Because these targeted therapies are generally only available to the subgroup in whom the appropriate molecular driver has been detected, it is critical to identify these markers, but this does not equate to a mandate to identify them in the initial workup, before first line therapy has been pursued. It is fair to note that there are not data that clearly demonstrate a significant advantage in patients receiving these targeted therapies as first line vs. subsequent therapy. We can see, however, that in trials of first line targeted therapy vs. chemotherapy in patients with an identified biomarker, the crossover rate to what proves to be optimal first line therapy is inevitably below 100%, sometimes far below that: patients who do not receive the most efficacious therapy first are prone to miss that opportunity. In some cases, first progression is in the CNS and may be accompanied by a prohibitive decline in performance status that could potentially be obviated by initiating treatment with the targeted therapy that often has superior intracranial as well as extracranial efficacy. For some targeted therapies, such as alectinib, the demonstrated efficacy in the first line setting appears to be markedly superior to that of the same therapy later. Overall, the only definite means by which patients can be assured to receive the anticipated substantial benefits of the optimal systemic therapy is by early detection of the relevant molecular driver followed by initiation of the optimal targeted therapy as first line treatment.

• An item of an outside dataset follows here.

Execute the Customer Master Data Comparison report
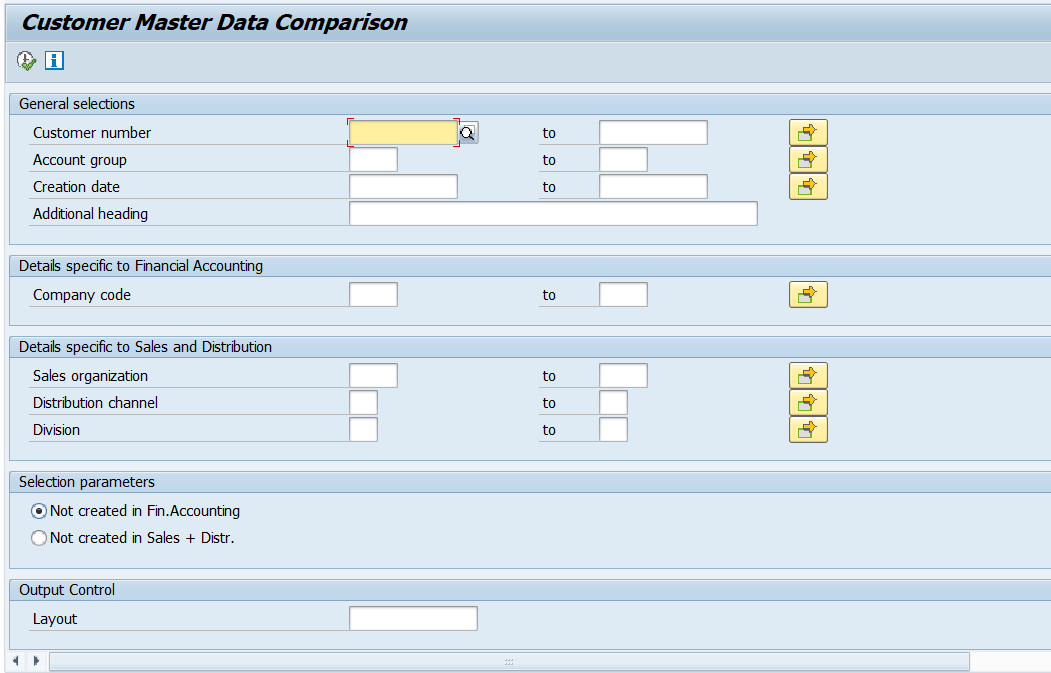 [x=25, y=61]
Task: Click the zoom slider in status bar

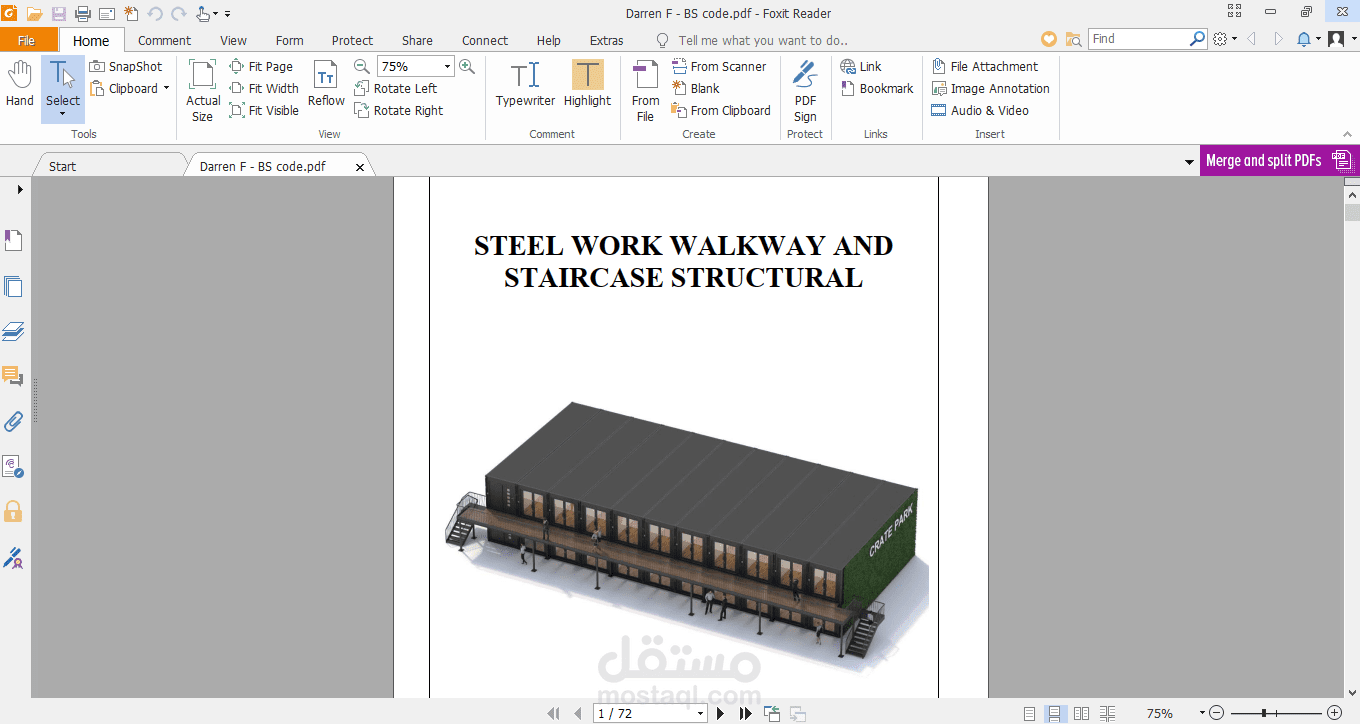Action: pos(1265,713)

While other biomarkers that are emerging as candidates for being considered as an arguable standard of care to detect in advanced NSCLC, they should be measured against the anticipated striking efficacy parameters of EGFR, ALK, and ROS1. By doing so, we can clarify whether the targeted therapy in question represents a consistently highly active therapy with sustained benefit or just one more potential treatment option with a far more limited likelihood of utility, and likely for a far more transient duration. In the coming years, many additional molecular markers will be identified as candidates for targeted therapies. To prioritize and sequence our therapies appropriately, we will need to distinguish between those that should move to the front of the line and others with far more meager data that can rightfully be considered but should not displace therapies with far more established efficacy.
Acknowledgements
None.
Footnote
Conflicts of Interest: The author is a consultant/speaker from Ariad, AstraZeneca, Boehringer-Ingelheim, Genentech/Roche, Takeda and received honoraria from Ariad.